**Task directions**
Go through the records below and show every line with the string "Apps".

**Dataset extract**
-- Opening Marker --

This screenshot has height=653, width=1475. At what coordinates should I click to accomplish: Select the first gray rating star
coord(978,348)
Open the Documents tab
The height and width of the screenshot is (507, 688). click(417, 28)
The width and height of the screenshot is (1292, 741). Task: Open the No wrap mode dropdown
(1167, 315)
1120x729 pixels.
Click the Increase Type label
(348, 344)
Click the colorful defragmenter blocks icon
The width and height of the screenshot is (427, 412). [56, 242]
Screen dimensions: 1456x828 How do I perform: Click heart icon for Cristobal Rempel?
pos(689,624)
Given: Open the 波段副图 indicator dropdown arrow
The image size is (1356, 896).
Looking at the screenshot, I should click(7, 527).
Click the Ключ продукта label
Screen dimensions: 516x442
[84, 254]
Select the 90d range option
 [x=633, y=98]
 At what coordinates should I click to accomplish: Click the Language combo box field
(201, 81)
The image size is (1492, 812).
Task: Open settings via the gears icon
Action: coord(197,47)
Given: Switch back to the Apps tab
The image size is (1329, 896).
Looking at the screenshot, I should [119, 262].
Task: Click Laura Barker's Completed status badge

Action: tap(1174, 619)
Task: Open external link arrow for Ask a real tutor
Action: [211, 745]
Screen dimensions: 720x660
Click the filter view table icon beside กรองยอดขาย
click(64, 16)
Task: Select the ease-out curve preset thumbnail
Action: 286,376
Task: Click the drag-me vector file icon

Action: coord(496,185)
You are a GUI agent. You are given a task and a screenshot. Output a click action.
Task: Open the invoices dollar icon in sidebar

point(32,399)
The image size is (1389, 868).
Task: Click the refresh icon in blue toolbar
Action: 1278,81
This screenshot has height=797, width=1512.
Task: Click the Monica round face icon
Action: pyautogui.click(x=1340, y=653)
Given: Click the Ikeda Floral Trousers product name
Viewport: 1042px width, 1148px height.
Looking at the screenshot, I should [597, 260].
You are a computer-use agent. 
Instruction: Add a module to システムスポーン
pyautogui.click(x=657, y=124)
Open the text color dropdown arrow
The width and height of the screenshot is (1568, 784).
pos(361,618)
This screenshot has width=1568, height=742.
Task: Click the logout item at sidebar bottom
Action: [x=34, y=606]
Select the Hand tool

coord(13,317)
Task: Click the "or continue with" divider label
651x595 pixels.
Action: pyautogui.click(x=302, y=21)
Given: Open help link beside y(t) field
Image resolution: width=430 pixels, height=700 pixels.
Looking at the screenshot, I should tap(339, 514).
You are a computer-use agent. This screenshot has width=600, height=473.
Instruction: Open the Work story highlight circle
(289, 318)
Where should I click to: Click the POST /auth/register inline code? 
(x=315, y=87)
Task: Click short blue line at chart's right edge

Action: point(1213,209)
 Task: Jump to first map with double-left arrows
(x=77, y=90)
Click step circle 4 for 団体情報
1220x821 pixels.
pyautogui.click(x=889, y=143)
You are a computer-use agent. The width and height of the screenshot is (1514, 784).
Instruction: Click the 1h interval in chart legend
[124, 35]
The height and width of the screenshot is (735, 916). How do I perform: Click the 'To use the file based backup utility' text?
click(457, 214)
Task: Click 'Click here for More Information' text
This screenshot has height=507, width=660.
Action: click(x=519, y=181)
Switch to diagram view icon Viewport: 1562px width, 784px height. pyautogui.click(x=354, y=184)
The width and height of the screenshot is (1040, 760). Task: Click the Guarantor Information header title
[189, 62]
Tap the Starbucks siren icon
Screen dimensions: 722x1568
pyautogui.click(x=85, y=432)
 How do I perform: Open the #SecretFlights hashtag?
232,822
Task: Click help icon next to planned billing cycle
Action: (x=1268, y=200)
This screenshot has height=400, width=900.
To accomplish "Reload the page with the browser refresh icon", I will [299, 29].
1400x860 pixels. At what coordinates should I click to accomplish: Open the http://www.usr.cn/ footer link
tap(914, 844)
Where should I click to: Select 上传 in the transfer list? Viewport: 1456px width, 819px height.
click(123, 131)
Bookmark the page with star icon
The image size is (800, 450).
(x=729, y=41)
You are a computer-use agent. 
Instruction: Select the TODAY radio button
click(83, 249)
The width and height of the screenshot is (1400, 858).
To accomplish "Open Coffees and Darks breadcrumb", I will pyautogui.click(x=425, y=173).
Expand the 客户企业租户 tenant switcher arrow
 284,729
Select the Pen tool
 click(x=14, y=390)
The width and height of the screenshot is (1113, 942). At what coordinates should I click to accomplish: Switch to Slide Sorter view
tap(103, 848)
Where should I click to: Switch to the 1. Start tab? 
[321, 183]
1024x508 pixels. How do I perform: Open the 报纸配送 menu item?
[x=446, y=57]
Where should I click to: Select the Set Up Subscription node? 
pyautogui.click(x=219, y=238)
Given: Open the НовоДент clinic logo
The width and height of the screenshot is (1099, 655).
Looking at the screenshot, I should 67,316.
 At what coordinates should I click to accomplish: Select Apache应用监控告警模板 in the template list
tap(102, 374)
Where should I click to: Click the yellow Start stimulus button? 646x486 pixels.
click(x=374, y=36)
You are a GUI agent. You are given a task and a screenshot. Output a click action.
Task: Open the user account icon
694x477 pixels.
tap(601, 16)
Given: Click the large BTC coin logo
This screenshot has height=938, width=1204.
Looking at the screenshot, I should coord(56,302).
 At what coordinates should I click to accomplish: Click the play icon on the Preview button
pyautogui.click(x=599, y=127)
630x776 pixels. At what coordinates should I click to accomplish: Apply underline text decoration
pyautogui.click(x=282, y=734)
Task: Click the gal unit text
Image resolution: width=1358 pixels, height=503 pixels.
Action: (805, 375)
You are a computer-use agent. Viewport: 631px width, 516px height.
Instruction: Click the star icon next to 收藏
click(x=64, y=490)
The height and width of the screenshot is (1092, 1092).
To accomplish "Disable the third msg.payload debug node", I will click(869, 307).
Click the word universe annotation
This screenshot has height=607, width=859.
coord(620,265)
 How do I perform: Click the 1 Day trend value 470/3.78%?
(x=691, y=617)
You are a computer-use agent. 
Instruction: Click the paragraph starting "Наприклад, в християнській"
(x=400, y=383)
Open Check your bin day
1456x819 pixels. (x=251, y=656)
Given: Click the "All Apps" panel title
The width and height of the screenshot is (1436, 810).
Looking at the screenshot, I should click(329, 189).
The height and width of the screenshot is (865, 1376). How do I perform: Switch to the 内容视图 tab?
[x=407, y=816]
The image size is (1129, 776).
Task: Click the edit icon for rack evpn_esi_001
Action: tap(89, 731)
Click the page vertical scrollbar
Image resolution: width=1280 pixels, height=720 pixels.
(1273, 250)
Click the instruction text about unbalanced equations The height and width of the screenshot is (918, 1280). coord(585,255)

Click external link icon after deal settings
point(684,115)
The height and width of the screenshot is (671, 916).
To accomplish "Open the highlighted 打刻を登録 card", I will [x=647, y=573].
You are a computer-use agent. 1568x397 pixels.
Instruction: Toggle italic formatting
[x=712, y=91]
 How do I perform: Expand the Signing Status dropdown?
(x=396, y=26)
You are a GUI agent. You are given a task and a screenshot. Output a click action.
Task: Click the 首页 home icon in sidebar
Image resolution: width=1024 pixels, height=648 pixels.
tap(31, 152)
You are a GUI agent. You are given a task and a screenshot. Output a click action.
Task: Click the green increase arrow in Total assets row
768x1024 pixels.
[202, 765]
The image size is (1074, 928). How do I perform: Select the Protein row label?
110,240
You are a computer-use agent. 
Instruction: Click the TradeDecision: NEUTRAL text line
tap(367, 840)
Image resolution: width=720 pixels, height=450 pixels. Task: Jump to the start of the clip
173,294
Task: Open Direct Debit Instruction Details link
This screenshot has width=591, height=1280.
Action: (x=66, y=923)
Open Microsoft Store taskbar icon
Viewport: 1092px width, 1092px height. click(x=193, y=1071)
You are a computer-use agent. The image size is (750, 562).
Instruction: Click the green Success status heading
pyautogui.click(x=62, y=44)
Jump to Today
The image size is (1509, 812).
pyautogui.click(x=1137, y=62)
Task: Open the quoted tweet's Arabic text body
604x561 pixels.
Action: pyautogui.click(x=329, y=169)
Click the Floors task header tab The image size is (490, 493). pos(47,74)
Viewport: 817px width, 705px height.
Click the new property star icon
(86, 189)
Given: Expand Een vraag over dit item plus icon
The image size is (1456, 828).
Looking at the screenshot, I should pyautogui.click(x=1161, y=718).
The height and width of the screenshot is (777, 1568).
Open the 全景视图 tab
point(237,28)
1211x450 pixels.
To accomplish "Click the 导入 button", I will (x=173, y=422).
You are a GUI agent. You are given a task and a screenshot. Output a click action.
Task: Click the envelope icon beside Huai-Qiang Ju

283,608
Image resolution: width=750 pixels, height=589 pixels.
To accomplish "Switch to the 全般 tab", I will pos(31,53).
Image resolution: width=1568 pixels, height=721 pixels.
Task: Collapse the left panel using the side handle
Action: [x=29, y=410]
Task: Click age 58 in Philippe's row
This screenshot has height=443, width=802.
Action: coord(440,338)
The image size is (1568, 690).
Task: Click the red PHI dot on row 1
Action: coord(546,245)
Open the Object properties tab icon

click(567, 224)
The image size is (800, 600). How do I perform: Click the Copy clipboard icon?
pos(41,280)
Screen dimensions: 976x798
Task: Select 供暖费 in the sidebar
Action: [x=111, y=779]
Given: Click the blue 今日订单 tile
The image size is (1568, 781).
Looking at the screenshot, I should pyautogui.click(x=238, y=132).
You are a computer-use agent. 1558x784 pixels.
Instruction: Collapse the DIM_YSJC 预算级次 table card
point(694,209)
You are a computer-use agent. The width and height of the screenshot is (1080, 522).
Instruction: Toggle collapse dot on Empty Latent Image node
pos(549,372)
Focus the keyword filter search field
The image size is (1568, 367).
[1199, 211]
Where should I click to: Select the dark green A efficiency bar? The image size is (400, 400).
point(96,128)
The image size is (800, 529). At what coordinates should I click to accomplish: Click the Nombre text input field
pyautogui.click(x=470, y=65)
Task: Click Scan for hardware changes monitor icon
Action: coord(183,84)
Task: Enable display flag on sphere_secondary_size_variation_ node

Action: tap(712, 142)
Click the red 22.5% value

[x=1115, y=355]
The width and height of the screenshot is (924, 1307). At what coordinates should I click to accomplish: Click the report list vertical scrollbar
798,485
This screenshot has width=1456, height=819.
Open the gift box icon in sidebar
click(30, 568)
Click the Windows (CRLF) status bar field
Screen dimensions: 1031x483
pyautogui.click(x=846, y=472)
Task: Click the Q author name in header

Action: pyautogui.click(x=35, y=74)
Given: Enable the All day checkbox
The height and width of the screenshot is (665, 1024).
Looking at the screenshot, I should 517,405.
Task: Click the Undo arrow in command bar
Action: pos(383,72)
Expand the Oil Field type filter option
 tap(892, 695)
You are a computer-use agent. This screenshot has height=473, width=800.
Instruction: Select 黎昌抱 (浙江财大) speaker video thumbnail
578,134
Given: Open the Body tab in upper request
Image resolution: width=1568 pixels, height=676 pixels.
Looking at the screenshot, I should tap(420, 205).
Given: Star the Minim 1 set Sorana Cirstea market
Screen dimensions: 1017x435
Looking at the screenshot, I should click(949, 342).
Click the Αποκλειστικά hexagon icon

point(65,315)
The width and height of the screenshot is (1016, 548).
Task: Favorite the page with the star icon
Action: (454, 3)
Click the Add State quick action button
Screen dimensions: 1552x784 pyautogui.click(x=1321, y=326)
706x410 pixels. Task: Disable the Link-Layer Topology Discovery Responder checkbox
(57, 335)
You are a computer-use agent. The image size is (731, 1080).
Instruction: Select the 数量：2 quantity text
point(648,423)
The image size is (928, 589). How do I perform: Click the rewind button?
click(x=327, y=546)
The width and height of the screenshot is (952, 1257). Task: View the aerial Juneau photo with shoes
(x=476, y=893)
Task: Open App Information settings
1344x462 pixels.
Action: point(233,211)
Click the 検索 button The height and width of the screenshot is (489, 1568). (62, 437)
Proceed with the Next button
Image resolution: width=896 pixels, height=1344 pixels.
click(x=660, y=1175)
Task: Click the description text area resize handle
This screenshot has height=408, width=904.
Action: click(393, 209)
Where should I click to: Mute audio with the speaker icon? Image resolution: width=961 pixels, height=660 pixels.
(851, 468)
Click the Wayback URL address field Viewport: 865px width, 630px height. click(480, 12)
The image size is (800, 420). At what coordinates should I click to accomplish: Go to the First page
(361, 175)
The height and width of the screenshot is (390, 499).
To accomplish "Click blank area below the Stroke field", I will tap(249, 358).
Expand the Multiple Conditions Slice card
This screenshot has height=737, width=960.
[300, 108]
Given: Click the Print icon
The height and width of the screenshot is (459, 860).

-- Closing Marker --

**Solution for this task**
Given: Switch back to the Apps tab
Given: Click the "All Apps" panel title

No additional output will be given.